Only the lines from the one with "This screenshot has height=408, width=1021." to the end of the listing below should be set down, exactly as written and without any pictures.

## Material for this task
========================================================================

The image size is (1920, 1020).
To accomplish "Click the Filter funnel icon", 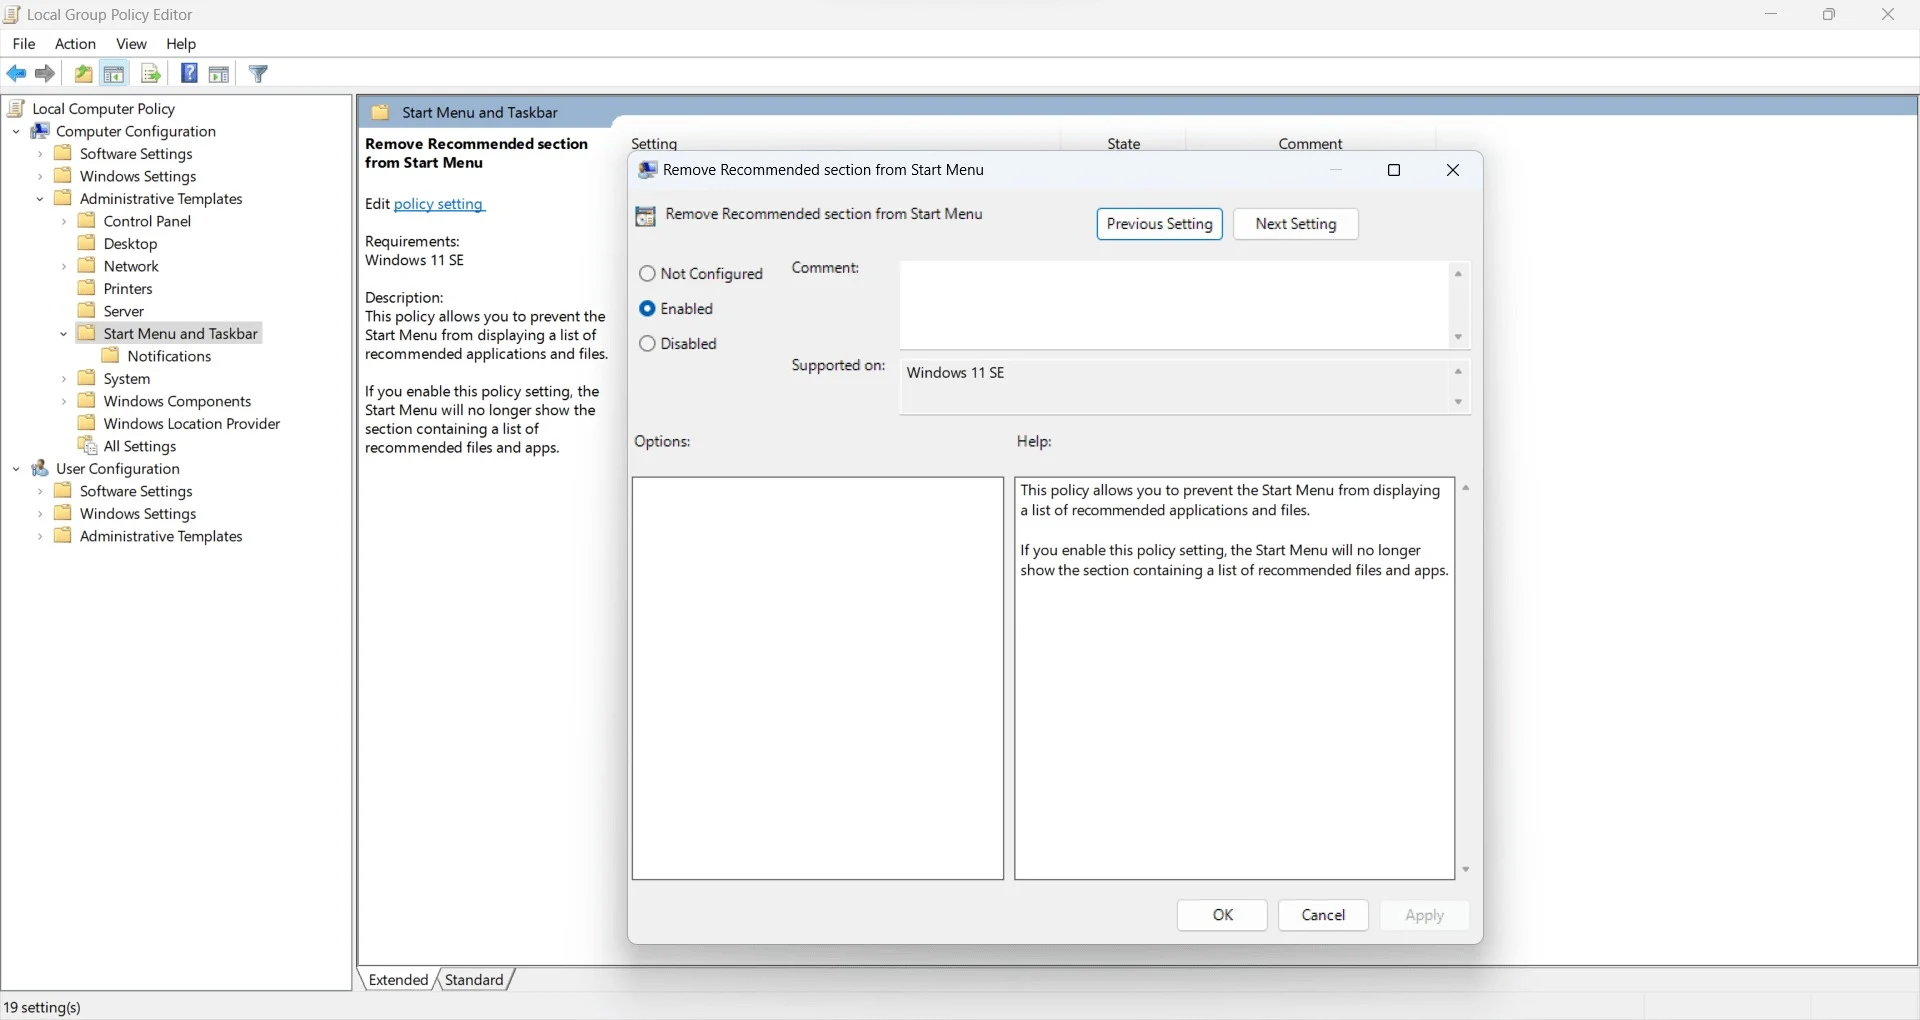I will tap(258, 74).
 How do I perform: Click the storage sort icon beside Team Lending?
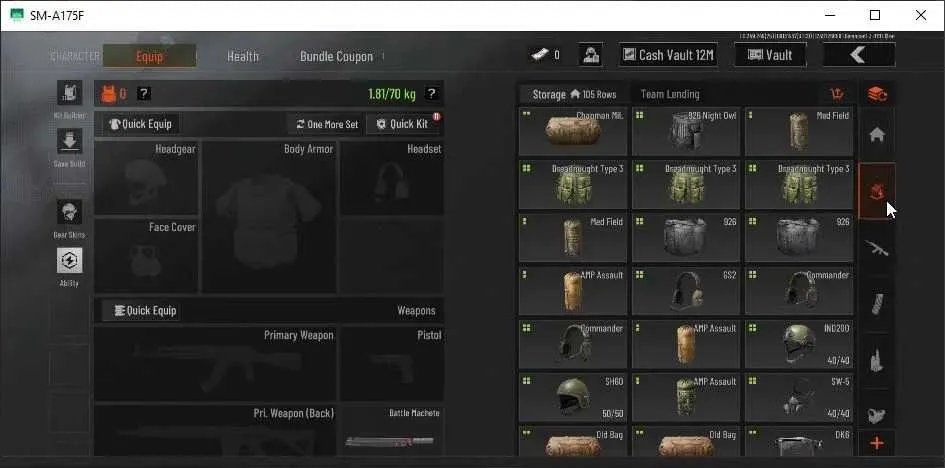pos(837,94)
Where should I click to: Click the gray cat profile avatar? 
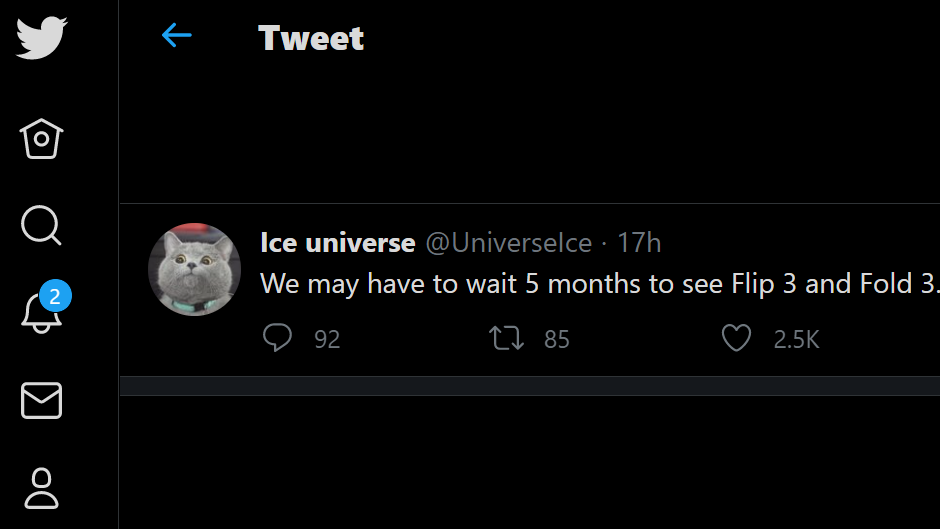coord(194,269)
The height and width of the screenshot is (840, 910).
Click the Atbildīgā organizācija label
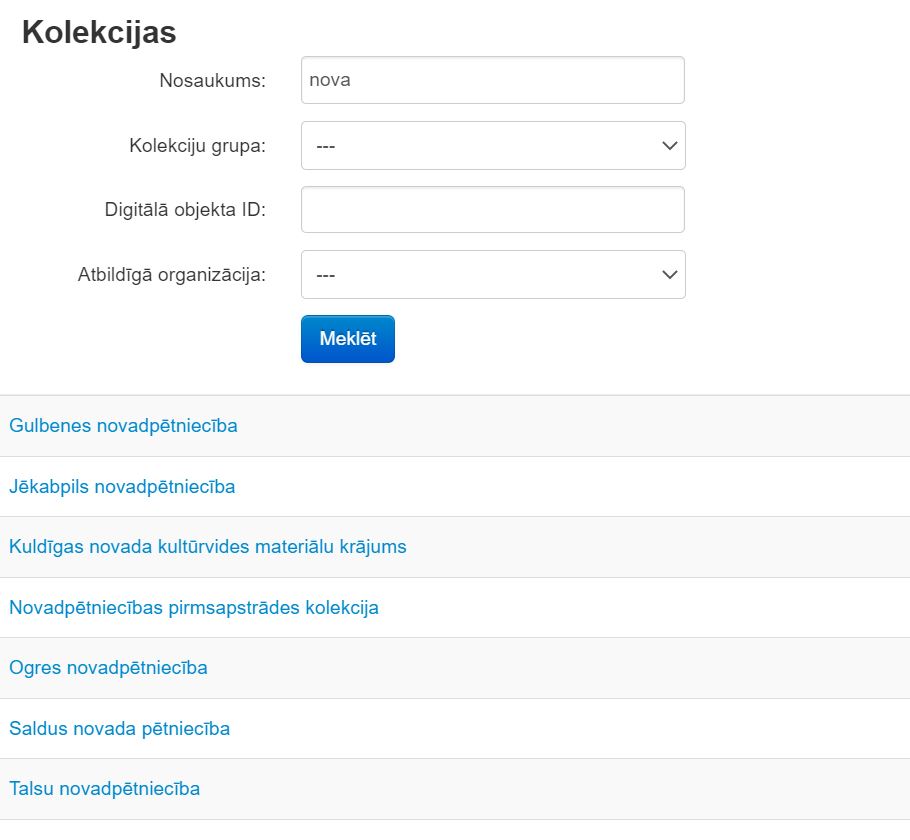(x=171, y=275)
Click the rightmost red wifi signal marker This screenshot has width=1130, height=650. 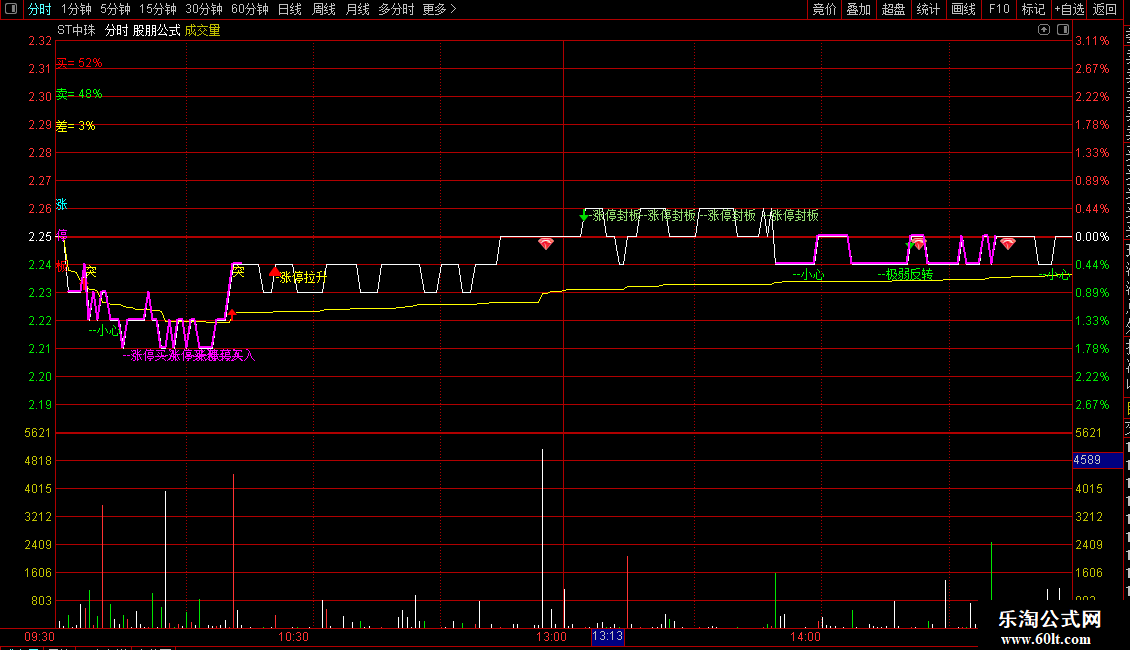tap(1007, 244)
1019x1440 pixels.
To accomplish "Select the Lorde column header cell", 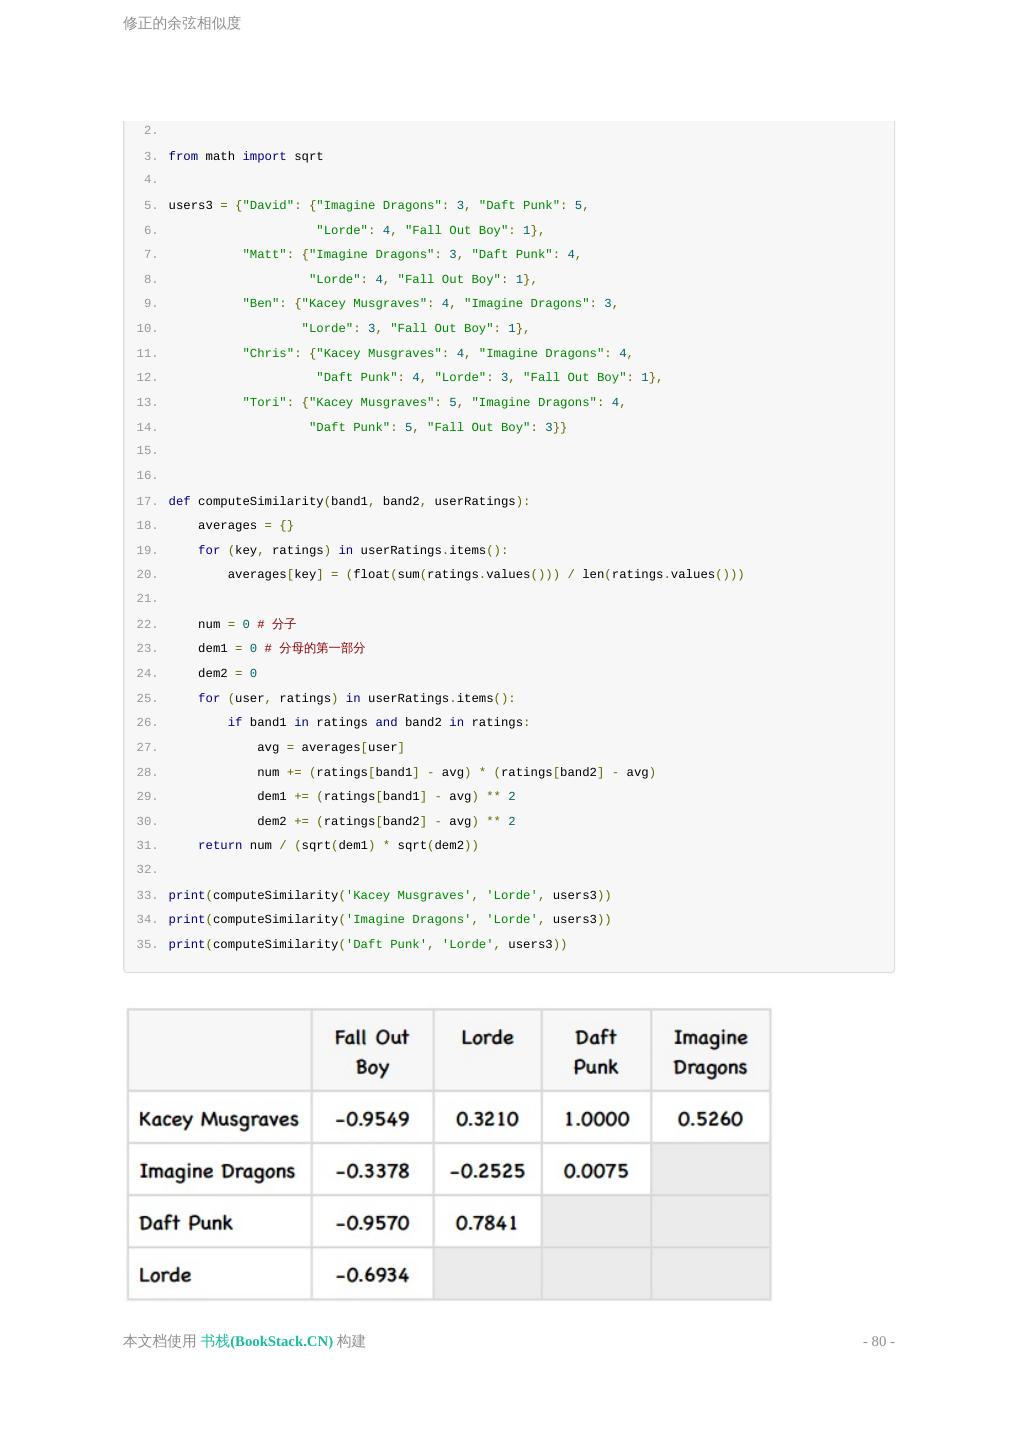I will tap(487, 1038).
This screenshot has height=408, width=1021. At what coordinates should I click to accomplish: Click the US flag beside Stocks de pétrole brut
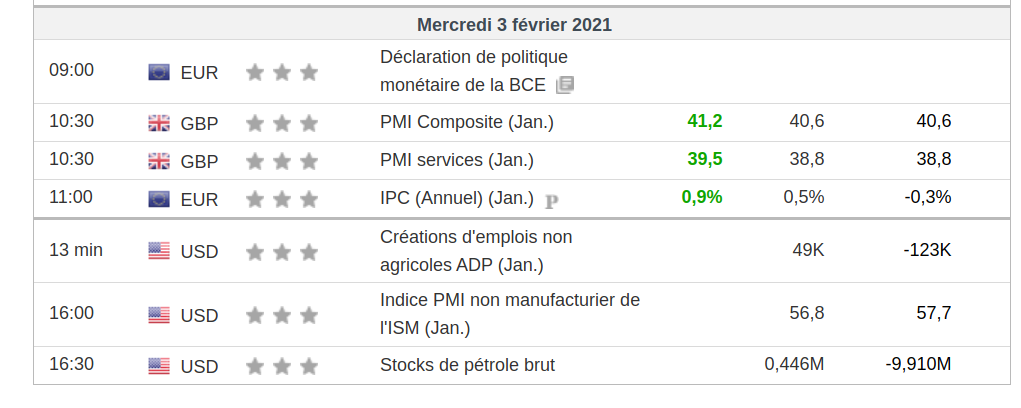[159, 366]
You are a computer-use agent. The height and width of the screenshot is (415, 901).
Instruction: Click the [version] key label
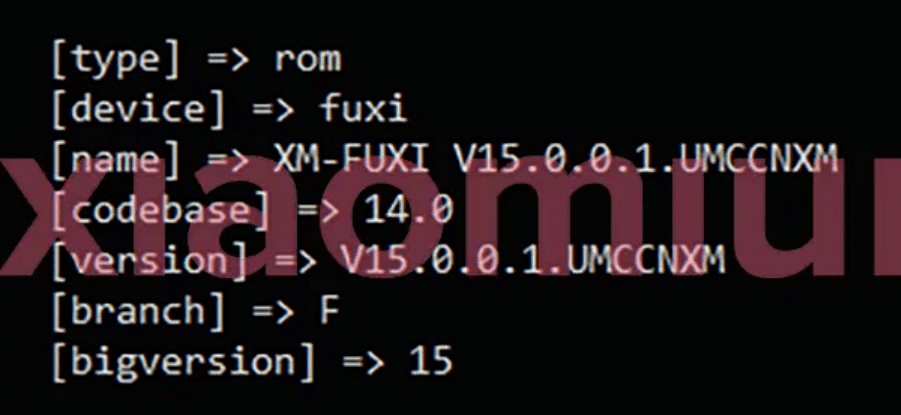[x=150, y=262]
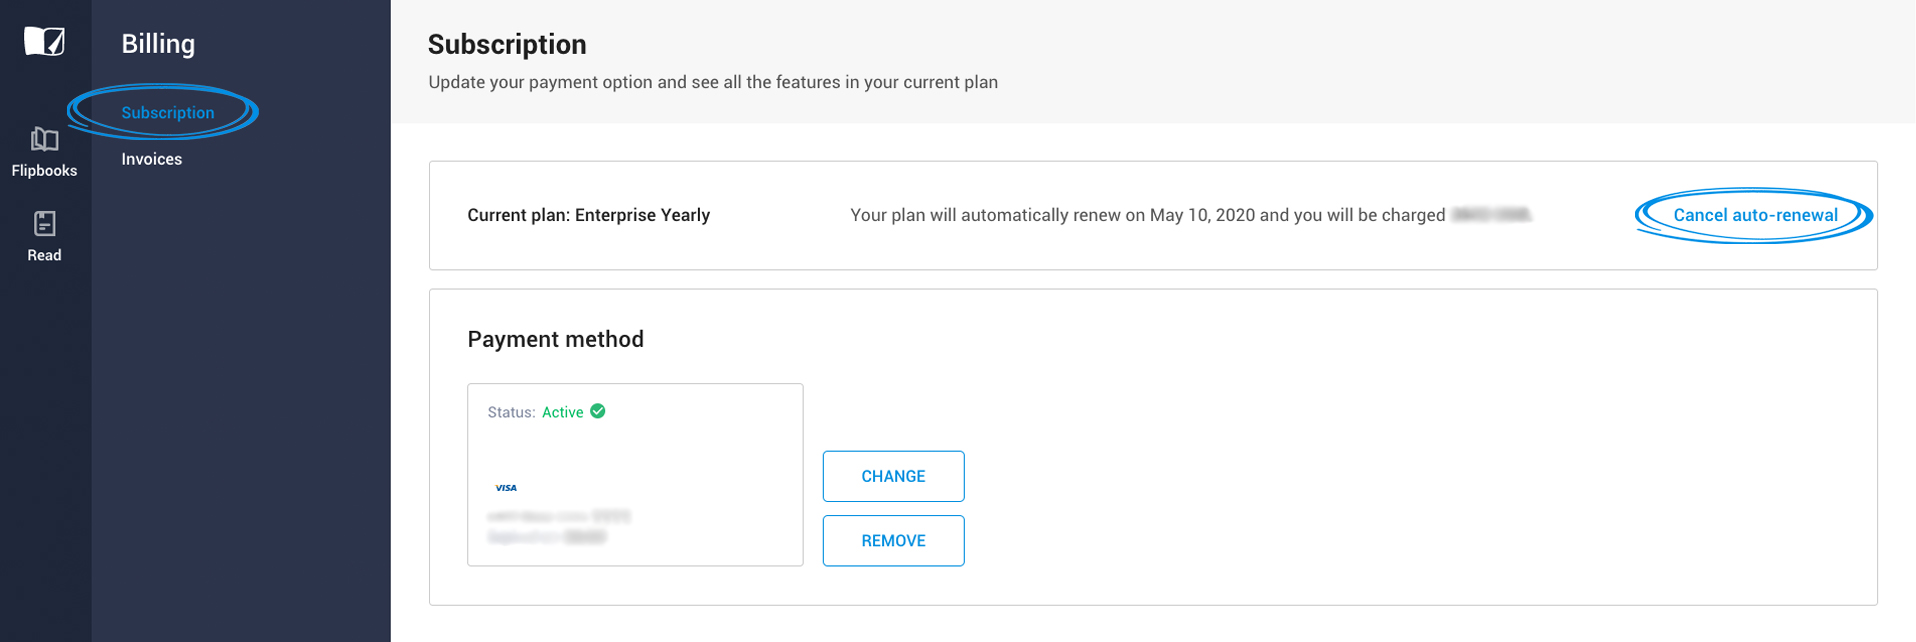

========================================================================

## Solution to this problem
This screenshot has height=408, width=1021. At what coordinates should I click to accomplish: Click the US flag beside Stocks de pétrole brut
[159, 366]
You are a computer-use agent. The height and width of the screenshot is (415, 901).
Instruction: Click the [version] key label
[x=150, y=262]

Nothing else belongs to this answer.